Richelle Kota

July 4, 2009


Henry is just alright. He’s a lawyer. He doesn’t hold me like my husband does or talk to me about anything of substance, but that laugh lights a flame in me. Anyways, it’s the same every time. We pretend to watch a movie. He fucks me and I take the train back home.  

On the train, I am unloading it all. The past few months have stacked emotions inside of me, I haven’t been able to let out. I open my wallet and the small photo the agency gave us falls onto the floor. I pick it up. The tears flood as we begin to  slant on. How do I miss someone I’ve never met? I drag my feet on the platform. It’s the same every time. 

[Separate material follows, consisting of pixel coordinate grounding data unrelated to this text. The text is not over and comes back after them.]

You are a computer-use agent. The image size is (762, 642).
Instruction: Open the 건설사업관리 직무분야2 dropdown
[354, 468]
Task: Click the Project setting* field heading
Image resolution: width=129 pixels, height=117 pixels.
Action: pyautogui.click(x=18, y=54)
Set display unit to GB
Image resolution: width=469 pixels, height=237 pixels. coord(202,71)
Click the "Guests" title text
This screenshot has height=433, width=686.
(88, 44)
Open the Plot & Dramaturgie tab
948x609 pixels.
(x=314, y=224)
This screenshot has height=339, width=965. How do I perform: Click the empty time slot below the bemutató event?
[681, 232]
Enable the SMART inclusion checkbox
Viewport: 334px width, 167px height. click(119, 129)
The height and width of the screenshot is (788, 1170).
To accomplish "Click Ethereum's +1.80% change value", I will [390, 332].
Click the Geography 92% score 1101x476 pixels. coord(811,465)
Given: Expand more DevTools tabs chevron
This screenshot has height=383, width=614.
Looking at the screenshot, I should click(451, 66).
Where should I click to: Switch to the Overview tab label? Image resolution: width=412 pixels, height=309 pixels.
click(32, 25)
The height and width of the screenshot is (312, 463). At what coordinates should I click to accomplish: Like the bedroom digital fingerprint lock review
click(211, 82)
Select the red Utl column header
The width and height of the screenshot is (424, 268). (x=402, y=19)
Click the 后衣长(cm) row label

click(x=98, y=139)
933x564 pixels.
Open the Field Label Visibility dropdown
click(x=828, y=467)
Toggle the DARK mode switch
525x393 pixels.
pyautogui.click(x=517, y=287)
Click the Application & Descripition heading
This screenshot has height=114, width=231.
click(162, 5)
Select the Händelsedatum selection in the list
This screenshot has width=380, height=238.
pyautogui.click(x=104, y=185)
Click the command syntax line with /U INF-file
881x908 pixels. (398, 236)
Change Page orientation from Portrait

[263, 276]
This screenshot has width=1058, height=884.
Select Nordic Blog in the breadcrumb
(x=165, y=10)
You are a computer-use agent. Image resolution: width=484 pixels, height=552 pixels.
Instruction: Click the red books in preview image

In January, my husband would sometimes fall asleep on the floor of the nursery and when I got home I would see him there, in his work clothes, and hope the floor would open up. He would fall through with that goddamn room and I wouldn’t be such a shooting star anymore.

But I would rouse him to crawl into bed and when I would wake to find he has left me coffee and a note on the bedside table, I cross my heart and anxiously tell God:

i’m sorry! I’m sorry!

But it made me start seeing Henry more and more. I drank in his laugh. I took the train. Is it the train’s fault that it goes? That all of the passengers yearn for security in the slanting noise the train makes on the track?

I took my husband out for dinner tonight. I told him I had a surprise. We sat down for dinner, and a woman behind us at another table rattled on about seeing fireworks over the hill.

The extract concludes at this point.